Friends and family say such antics were vintage Althafer, a health educator who oversaw anti-smoking campaigns in a decades-long career with the Centers for Disease Control.

Charles “Charlie” Althafer, 77, of Tucker, died Feb. 9 of heart failure at his home in Tucker. A memorial service will be 1 p.m. Saturday at Living Grace Lutheran Church in Tucker. Wages & Sons Funeral Home in Stone Mountain is in charge of arrangements.

In the 1960s, Mr. Althafer was acting director for a project of the National Clearinghouse for Smoking and Health that researched smoking and its consequences in San Diego. He joined the CDC in the mid-1970s as deputy director of a federal anti-smoking program, said Dr. William Foege of Atlanta, CDC chief from 1977 to 1983.

“Smoking was a huge health problem,” he said, “and Charlie was one of the pioneers who just kept working at it, saying it was something we had to change. He was involved not only in the usual anti-smoking programs, but in developing surgeon general reports that came out on smoking. You can see the results now of his work in this country.”

And then there were the jokes. Mr. Althafer, who had been a radar specialist with the Marines during the Korean War, had one for any occasion.

“I always marveled at his retentive memory,” said Dr. Foege. “It didn’t matter what the subject was.”

Mr. Althafer later oversaw the CDC’s health risk appraisal program. He worked with other experts to develop a computer program that could estimate an adult’s risk of dying based on activities such as smoking, drinking and seat belt use, David G. Moriarty of Decatur wrote in an e-mail. The retired CDC scientist worked with Mr. Althafer in the mid-1980s.

“He was a straight shooter with a strong moral compass who was blessed with a solid background in community health education and smoking research,” he wrote.

Though Mr. Althafer occasionally joked about the risks of smoking, the message to friends and family was clear.
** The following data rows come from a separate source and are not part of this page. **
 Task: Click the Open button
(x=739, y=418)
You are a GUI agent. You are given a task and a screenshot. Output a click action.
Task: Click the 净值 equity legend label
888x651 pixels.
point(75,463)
“He always told us to never smoke,” said his daughter, Martha Althafer of Atlanta. “But he did it in a positive way, with education. He had a wonderful sense of humor. “

Other survivors are his wife, Nancy Althafer of Tucker; a son, Chuck Althafer of Sugar Hill; another daughter, Holly Quinn of McDonough; a sister, Carol Hafs of Lake Geneva, Wis.; and two grandchildren.